[
https://issues.apache.org/jira/browse/RATIS-1891?page=com.atlassian.jira.plugin.system.issuetabpanels:comment-tabpanel&focusedCommentId=17766787#comment-17766787
]
Sammi Chen commented on RATIS-1891:
-----------------------------------
[~Nicholas Niu] and I also discussed how to recover from the situation once the
raft log gap happens. Once it's happened, it cannot be recovered automatically
now. When the problem in RATIS-1887 happened, [~Nicholas Niu] deleted the raft
log files, and copied the rocksdb from leader to other followers, then start
the SCM service. But later, it's found that some new container records are
missing in SCM.
So [~szetszwo], we are thinking about a CLI tool which accepts a (term, index),
and the path of the raft logs. It manually truncate the raft logs under this
path to the specified (term, index). The tool will be run on each raft peer
server, to make the raft log consistent across all there peers. After that,
start the raft service(Here it could be OM or SCM in Ozone). How do you think
about this approach? Or do you have a better idea about this?

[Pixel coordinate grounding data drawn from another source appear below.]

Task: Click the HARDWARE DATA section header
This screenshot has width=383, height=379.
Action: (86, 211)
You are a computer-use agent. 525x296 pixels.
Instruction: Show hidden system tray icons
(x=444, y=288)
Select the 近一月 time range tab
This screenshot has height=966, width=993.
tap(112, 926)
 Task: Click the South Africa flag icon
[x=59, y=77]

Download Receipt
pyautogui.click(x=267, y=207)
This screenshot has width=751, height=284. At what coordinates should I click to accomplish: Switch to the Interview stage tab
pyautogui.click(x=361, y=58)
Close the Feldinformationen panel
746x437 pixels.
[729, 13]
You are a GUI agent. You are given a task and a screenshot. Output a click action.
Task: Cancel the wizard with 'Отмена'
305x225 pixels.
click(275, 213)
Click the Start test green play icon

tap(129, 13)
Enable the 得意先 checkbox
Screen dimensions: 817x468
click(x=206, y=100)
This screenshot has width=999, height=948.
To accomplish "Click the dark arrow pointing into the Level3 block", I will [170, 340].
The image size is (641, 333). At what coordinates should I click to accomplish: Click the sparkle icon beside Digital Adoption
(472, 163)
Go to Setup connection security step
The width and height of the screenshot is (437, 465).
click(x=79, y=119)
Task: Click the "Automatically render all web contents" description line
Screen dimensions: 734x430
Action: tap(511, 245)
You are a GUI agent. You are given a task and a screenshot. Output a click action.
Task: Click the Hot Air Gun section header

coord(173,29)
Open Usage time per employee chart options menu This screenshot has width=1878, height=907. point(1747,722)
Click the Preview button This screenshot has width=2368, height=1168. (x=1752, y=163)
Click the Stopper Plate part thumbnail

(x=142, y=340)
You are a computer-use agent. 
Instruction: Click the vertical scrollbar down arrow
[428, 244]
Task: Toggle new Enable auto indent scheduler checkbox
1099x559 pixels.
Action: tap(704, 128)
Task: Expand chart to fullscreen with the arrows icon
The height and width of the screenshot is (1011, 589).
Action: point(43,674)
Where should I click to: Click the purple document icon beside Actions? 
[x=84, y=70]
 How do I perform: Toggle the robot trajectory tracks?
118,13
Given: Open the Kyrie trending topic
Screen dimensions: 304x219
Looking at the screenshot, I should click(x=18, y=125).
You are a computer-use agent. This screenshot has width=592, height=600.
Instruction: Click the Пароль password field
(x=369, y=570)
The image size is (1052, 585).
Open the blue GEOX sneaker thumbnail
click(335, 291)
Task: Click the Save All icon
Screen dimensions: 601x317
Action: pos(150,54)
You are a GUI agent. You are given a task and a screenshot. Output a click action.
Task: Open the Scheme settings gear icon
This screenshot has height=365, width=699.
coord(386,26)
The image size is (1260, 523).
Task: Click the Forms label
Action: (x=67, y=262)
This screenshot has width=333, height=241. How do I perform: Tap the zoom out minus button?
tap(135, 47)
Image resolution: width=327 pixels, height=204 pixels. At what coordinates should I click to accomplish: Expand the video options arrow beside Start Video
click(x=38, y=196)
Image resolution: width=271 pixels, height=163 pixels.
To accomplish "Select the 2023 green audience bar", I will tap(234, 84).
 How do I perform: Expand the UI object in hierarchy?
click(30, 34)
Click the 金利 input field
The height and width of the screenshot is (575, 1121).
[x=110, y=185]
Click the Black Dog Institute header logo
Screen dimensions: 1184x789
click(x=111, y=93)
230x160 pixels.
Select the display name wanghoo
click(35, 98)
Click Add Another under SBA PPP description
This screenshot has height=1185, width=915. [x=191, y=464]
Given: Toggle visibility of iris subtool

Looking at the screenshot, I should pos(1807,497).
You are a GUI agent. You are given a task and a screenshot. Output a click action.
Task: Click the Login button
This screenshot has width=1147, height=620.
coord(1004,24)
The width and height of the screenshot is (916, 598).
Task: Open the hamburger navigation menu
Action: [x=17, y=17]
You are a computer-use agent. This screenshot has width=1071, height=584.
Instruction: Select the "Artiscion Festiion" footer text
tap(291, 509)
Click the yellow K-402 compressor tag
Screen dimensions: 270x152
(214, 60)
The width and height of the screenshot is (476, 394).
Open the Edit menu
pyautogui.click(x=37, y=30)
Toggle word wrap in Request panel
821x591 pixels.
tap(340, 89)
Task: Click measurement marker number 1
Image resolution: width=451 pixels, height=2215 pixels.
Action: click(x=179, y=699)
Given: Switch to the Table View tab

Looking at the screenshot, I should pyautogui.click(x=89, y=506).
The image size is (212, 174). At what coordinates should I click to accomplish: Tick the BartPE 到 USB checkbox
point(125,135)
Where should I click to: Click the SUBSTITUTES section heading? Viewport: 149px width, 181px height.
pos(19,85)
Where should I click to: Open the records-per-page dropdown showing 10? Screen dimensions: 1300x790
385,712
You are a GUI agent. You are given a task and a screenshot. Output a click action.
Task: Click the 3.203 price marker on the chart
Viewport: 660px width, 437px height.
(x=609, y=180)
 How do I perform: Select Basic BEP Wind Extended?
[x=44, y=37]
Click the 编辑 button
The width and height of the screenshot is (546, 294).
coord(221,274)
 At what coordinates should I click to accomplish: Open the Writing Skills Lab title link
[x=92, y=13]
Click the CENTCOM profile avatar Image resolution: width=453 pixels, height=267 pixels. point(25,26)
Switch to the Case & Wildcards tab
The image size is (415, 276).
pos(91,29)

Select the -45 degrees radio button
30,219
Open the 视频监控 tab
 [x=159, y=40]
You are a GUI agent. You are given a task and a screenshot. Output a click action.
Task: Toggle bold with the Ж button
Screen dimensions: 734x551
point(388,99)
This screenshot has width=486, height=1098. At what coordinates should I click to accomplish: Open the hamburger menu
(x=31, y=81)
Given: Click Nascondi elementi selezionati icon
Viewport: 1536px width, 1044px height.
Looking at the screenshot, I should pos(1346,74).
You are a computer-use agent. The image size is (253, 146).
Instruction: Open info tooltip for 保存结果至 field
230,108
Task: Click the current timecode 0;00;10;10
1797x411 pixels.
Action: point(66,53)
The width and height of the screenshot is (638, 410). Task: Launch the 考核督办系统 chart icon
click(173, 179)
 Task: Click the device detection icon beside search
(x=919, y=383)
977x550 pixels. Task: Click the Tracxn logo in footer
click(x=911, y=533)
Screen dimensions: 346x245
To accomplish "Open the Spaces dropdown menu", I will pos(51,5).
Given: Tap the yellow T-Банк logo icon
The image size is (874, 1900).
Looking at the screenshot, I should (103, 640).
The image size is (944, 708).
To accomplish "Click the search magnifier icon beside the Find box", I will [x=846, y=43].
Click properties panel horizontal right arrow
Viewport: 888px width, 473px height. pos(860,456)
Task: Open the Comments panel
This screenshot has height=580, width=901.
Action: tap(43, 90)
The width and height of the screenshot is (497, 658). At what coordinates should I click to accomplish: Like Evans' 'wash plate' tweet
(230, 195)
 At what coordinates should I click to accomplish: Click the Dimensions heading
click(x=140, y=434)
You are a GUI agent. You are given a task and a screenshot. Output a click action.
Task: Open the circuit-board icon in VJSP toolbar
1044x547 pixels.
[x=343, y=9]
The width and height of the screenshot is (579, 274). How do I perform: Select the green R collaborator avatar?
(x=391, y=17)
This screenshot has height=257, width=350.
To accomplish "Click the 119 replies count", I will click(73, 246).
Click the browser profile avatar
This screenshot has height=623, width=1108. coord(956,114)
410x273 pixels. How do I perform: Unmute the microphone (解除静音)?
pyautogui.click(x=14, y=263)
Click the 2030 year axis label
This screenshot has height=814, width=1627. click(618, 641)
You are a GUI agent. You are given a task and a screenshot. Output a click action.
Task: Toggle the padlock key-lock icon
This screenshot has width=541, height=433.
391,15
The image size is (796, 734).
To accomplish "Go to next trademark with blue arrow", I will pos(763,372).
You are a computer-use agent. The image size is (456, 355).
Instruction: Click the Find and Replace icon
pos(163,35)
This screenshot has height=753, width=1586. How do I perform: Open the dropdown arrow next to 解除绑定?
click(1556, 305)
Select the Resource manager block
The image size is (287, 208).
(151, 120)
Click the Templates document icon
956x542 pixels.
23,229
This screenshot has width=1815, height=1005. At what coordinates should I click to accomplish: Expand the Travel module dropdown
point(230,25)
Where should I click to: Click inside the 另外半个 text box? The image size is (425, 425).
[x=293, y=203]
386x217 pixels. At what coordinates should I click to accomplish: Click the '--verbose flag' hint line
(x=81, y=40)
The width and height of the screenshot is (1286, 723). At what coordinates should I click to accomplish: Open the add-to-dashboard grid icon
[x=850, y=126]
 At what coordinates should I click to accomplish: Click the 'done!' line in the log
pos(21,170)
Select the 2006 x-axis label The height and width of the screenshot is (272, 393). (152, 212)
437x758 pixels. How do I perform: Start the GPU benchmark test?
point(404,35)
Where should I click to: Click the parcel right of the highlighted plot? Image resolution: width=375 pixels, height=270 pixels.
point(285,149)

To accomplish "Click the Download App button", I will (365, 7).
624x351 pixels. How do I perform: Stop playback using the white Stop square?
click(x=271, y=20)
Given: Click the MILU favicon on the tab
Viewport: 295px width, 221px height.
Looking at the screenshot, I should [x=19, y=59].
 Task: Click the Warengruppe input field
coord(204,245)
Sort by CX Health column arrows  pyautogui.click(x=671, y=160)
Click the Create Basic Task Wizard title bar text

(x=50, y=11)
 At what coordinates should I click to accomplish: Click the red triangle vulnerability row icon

> Gap between logs cause service startup failure
> ----------------------------------------------
>
> Key: RATIS-1891
> URL: https://issues.apache.org/jira/browse/RATIS-1891
> Project: Ratis
> Issue Type: Bug
> Reporter: Sammi Chen
> Priority: Critical
>
> This is the second raft gap problem reported by Guo Hao.
> {code:java}
> 2023-09-08 18:53:47,590 [Listener at test17/9860] ERROR
> org.apache.hadoop.hdds.scm.server.StorageContainerManagerStarter: SCM start
> failed with exception
> java.util.concurrent.CompletionException: java.lang.IllegalStateException:
> gap between start index 375 and first entry to append 377
> at
> java.util.concurrent.CompletableFuture.encodeThrowable(CompletableFuture.java:292)
> at
> java.util.concurrent.CompletableFuture.completeThrowable(CompletableFuture.java:308)
> at
> java.util.concurrent.CompletableFuture.biRelay(CompletableFuture.java:1284)
> at
> java.util.concurrent.CompletableFuture$BiRelay.tryFire(CompletableFuture.java:1270)
> at
> java.util.concurrent.CompletableFuture.postComplete(CompletableFuture.java:474)
> at
> java.util.concurrent.CompletableFuture.completeExceptionally(CompletableFuture.java:1977)
> at
> org.apache.ratis.util.ConcurrentUtils.accept(ConcurrentUtils.java:191)
> at
> org.apache.ratis.util.ConcurrentUtils.lambda$null$4(ConcurrentUtils.java:180)
> at
> java.util.concurrent.ThreadPoolExecutor.runWorker(ThreadPoolExecutor.java:1149)
> at
> java.util.concurrent.ThreadPoolExecutor$Worker.run(ThreadPoolExecutor.java:624)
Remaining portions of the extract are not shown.